The following parameters are recognized in any order if the keyword is also given:
in=in-file
input (ascii) file, a table of values from which data is taken. Multiple files must be separated by comma’s. [no default].
out=out-file
Output filename where the output data are written [no default].
newcol=expression
Expression with which the newly added column(s) will be calculated. Parsing will be done by fie(3NEMO) , see the man pages for specific rules. [no default].
delcol=expression
expression is an integer range to denote the columns not to be copied to output, e.g. 3,5:10,14 would select columns 3, 5 through 10, and 14. The word all may also be used, in which case all columns from the input file(s) are deleted, and only [Default: not used, i.e. all columns, old and new, are output].
selfie=expression
Expression which must evaluate to 0 if a row is not to be output.
format=expression
A (printf(3) ) format specification with which the new columns are written to output [%g].
seed=seed
Integer initial seed in case random numbers have been used in the expression. If 0 is given, the time of the day will be used (see xrandom(3NEMO) for other special seed values) to initialize the random number generator. [Default: 0].
comments=f|t
Should comments be passed through to the output, or discarded. By default comments are ignored, but with comments=t they can be output unmodified also . Be careful with multiple input files that do not have the same amount of comment lines.

Example

To use tabmath as a function calculator, uses stdin (-) and stdout (-) as filenames for input and output, e.g.
tabmath - - "sqrt(%1)" allb
Then for every number you input, it returns the function value.

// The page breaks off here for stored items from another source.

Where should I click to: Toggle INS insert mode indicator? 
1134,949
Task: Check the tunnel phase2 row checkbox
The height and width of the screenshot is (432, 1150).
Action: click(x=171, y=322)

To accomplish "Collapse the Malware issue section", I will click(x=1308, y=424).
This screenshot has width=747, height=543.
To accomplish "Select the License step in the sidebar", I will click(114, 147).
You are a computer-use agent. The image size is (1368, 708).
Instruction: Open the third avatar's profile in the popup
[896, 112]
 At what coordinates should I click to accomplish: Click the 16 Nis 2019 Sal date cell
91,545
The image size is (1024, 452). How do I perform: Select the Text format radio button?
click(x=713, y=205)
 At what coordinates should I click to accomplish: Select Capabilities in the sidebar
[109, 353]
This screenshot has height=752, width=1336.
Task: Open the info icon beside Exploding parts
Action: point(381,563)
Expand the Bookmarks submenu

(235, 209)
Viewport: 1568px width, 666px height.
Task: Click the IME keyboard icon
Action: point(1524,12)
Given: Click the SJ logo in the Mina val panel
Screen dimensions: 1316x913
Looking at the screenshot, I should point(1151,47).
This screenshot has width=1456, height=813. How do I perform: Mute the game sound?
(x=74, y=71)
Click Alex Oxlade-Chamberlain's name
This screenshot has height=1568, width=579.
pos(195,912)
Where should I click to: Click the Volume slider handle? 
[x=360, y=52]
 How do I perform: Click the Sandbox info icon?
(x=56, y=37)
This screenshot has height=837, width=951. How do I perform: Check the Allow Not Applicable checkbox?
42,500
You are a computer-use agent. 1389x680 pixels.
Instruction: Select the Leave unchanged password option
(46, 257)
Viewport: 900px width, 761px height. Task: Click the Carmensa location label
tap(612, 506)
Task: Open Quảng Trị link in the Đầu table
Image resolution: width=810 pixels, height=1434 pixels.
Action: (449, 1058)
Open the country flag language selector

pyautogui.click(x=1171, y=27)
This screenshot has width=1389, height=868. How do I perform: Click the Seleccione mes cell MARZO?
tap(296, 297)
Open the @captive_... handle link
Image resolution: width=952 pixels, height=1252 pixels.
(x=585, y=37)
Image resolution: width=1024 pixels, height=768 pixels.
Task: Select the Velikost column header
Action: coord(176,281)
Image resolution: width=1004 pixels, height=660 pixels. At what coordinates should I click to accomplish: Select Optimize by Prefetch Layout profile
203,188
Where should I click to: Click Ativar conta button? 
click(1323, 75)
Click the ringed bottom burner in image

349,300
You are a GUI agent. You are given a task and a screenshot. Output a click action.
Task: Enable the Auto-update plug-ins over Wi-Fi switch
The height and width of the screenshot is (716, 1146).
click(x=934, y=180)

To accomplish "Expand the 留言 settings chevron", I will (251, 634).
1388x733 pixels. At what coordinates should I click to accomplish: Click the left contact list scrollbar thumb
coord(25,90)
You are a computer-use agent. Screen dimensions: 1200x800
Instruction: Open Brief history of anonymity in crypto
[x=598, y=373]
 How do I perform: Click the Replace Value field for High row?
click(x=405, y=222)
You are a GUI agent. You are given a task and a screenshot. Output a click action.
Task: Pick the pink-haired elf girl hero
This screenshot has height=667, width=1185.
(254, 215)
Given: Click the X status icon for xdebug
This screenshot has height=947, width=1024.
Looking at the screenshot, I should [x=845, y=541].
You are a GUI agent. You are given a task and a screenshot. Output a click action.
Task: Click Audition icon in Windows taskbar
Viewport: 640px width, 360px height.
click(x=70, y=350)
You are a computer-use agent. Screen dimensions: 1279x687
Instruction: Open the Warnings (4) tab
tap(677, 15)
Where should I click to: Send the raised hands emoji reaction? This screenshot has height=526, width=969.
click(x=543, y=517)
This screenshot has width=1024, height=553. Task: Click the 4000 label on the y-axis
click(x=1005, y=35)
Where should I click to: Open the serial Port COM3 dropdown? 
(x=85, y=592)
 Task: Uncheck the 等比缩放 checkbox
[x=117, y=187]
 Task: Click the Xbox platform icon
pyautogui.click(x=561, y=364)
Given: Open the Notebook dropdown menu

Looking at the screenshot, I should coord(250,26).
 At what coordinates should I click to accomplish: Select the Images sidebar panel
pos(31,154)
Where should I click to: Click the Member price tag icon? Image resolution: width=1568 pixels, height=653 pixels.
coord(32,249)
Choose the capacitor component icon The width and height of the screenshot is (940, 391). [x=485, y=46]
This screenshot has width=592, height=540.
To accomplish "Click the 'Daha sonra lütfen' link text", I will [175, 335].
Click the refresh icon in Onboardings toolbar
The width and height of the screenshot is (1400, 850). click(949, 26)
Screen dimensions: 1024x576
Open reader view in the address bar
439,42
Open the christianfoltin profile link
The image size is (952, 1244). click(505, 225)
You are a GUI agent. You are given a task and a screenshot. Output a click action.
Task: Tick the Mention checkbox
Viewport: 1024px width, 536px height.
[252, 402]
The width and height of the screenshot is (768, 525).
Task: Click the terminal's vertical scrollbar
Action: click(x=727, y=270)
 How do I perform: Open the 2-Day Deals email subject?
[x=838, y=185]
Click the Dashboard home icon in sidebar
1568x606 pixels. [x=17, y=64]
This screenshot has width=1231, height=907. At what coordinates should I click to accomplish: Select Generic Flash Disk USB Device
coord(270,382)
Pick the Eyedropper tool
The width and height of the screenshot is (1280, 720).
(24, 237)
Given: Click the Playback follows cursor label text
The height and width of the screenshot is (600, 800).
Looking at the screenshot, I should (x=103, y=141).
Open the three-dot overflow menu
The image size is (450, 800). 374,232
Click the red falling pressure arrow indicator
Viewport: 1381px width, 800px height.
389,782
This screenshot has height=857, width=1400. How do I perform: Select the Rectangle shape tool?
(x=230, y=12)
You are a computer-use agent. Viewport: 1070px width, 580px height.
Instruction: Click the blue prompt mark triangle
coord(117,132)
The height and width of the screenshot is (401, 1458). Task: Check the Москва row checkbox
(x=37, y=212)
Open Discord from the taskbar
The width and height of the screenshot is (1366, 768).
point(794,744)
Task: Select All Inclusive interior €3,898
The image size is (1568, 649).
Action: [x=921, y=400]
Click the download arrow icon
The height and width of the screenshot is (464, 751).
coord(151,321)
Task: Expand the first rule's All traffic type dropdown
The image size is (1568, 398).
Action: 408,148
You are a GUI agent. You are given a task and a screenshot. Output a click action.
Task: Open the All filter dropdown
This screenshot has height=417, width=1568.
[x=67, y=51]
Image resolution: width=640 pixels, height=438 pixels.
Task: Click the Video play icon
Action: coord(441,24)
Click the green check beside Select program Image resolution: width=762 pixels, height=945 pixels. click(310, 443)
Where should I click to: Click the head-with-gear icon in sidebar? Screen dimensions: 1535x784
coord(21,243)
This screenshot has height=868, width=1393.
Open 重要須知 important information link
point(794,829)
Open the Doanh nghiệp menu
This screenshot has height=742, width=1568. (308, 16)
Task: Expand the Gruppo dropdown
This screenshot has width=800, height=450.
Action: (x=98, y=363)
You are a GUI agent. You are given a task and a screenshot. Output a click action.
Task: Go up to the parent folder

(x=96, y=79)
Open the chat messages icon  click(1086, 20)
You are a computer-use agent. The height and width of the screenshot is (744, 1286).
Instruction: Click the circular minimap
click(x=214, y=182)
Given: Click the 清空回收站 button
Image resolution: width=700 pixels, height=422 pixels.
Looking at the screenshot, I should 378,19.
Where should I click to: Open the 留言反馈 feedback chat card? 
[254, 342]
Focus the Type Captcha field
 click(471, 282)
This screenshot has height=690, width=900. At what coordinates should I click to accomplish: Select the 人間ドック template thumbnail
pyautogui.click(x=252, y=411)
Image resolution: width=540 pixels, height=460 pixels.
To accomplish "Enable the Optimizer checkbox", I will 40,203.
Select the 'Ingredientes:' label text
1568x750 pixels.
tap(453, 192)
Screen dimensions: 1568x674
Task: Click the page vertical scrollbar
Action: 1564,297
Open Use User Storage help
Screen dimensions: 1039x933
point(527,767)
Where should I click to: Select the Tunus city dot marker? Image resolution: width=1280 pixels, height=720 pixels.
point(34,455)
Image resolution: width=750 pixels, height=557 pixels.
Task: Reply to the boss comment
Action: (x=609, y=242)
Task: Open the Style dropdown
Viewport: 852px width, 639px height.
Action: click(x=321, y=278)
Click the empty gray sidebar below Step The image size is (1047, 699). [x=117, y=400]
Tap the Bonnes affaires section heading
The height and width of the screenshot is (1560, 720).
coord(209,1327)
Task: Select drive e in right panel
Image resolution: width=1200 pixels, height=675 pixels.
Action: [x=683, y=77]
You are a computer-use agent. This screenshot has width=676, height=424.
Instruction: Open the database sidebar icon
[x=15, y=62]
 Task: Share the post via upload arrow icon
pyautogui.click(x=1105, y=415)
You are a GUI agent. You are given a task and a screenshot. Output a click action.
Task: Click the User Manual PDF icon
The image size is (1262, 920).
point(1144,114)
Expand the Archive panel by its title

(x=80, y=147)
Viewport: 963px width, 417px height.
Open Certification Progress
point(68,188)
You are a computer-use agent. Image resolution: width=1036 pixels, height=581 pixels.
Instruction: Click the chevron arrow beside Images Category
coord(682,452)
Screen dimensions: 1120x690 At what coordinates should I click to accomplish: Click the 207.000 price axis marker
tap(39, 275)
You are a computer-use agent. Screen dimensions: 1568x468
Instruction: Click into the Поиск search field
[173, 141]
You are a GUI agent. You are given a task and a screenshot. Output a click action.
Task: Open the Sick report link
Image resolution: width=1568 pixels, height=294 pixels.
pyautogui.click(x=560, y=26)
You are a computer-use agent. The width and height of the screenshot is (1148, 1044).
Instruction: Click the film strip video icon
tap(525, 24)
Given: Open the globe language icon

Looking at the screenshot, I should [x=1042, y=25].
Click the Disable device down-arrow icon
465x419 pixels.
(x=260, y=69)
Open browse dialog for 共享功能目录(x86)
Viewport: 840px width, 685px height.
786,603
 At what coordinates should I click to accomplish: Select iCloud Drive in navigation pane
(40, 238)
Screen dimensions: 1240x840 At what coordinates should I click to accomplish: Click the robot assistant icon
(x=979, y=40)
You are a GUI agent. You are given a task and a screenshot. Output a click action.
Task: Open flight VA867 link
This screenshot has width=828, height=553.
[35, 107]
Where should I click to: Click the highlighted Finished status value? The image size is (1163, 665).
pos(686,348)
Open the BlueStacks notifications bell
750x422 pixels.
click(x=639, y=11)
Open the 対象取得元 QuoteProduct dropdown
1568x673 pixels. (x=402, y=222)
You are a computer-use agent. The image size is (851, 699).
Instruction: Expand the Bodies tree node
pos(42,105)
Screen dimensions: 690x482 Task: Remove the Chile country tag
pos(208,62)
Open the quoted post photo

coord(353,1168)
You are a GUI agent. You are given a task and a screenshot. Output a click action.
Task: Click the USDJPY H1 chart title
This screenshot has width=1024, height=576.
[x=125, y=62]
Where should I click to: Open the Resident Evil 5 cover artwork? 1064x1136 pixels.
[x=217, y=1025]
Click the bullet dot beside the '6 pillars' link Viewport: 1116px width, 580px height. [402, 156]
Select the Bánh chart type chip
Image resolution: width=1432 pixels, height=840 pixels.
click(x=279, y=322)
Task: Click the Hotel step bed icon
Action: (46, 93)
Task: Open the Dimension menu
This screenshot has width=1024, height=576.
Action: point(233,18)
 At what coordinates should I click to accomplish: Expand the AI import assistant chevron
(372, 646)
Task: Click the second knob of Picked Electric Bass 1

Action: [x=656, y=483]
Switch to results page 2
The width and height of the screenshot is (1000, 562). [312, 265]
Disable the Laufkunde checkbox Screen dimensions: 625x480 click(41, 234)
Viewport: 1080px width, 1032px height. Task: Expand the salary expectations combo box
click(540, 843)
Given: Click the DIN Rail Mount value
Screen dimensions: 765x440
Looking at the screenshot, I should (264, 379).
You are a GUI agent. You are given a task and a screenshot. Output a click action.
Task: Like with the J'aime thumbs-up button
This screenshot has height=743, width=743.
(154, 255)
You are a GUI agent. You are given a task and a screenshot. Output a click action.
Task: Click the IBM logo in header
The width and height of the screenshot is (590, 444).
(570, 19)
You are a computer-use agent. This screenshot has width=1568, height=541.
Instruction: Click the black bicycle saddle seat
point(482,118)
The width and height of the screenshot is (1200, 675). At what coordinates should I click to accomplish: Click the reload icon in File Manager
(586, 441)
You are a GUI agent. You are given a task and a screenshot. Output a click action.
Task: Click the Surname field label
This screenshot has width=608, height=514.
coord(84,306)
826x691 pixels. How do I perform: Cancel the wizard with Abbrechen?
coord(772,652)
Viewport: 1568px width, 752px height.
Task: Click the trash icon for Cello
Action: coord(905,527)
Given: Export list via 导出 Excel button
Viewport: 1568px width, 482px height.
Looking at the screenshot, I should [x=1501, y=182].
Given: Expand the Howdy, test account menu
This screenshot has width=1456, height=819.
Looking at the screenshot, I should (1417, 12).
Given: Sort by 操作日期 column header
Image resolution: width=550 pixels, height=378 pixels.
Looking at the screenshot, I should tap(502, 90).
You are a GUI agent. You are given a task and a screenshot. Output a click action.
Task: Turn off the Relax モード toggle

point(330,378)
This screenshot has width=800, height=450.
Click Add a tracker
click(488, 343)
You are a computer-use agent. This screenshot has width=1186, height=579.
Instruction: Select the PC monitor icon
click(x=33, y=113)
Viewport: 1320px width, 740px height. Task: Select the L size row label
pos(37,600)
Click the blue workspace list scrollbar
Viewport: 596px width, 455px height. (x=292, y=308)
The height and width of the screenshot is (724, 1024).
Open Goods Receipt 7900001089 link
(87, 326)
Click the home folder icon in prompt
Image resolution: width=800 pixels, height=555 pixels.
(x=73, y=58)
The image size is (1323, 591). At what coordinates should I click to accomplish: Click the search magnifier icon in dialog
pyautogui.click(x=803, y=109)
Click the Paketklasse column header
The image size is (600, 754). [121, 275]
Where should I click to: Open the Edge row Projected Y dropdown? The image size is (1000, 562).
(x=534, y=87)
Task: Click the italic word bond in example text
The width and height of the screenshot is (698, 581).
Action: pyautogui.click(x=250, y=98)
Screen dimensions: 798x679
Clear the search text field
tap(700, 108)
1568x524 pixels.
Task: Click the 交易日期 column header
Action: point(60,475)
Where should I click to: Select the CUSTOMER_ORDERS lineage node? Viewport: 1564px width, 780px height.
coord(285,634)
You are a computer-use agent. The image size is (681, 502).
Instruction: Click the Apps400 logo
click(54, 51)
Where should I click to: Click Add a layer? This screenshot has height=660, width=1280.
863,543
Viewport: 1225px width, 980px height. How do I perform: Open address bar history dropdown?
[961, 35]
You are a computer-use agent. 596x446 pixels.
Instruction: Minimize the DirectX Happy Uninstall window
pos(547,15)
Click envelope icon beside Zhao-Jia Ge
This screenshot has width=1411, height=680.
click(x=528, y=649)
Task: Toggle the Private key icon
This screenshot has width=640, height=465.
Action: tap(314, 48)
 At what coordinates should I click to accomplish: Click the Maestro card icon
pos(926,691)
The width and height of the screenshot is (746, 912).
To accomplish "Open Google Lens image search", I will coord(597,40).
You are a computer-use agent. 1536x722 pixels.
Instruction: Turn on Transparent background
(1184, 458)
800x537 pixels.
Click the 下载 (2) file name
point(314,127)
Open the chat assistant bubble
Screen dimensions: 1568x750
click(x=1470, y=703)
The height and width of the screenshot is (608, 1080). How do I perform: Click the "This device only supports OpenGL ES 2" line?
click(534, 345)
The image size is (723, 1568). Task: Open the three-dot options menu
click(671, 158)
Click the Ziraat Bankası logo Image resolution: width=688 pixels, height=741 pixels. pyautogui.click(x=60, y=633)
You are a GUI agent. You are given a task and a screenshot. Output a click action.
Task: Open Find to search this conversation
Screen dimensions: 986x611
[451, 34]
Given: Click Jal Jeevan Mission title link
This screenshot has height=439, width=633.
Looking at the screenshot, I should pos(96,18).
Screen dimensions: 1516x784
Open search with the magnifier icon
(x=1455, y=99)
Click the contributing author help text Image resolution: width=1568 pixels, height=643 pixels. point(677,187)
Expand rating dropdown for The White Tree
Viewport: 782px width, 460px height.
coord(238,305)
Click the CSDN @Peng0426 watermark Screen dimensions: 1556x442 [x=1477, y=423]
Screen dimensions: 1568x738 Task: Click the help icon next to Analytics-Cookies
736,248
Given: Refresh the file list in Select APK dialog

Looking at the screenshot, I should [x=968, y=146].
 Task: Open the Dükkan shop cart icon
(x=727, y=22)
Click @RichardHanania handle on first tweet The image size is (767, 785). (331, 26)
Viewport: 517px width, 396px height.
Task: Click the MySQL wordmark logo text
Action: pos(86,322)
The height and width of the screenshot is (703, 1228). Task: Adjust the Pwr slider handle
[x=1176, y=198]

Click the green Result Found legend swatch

Here are two examples how to create a table from scratch:

    nemoinp 1:100:2 newline=t > odd.tab
    nemoinp 1::50   newline=t > one.tab
will contain a table with all odd numbers from 1 through 99, and
another table with all 1s. Both tables have 50 rows.

Most table programs in NEMO only operate on columns. 
No functions exist yet to operate
on rows, other than selecting rows for output (see selfie=).
As an example to look at a running derivative between two columns,
awk(1) can be used as follows:

% nemoinp 1:10 | tabmath - - ’%1*2+rang(0,0.1)’ seed=1 | diffs.awk
2 3.94938 1 2.08013 1.5 1.86925
3 6.07426 2 3.94938 2.5 2.12488
4 8.14975 3 6.07426 3.5 2.07549
5 9.96586 4 8.14975 4.5 1.81611
6 11.8817 5 9.96586 5.5 1.91584
7 13.9754 6 11.8817 6.5 2.0937
8 16.0503 7 13.9754 7.5 2.0749
9 17.9156 8 16.0503 8.5 1.8653
10 19.8898 9 17.9156 9.5 1.9742
% cat diffs.awk
#! /bin/awk -f
#
{
  if (NR > 1) {
    print $1, $2, xold, yold, ($1+xold)/2, ($2-yold)/($1-xold);
  }
  xold = $1;
  yold = $2;
}

Here is an example to select only rows from a table where column 4 is between values $a and $b:

   tabmath file - selfie="ifgt(%4,$a,iflt(%4,$b,1,0),0)"

Common Expressions

Although fie(3NEMO) expressions are quite rich, some common boolean constructions are hard to write down (ever written complex SQL expressions?). So, here are some common ones. We will use a notation where P1, P2, .. refer to the parameters 1,2,..., that match %1,%2,... in fie notation, and V1,V2,... to some arbitrary values (numbers), and R1 and R2 to the two return values depending if the boolean expression is true (R1) or false (R2):
(P1>V1) ? R1 : R2           ifgt(%1,V1,R1,R2)
(P1>V1 && P2>V2) ? R1 : R2    ifgt(%1,V1,ifgt(%2,V2,R1,R2),R2)
(V1<P1<V2) ? R1 : R2            ifgt(%1,V1,iflt(%1,V2,R1,R2),R2)

See Also

colrm(1) , expand(1) , awk(1) , cut(1) , paste(1) , tablines(1NEMO) , tabtranspose(1NEMO) , tabplot(1NEMO) , table(5NEMO)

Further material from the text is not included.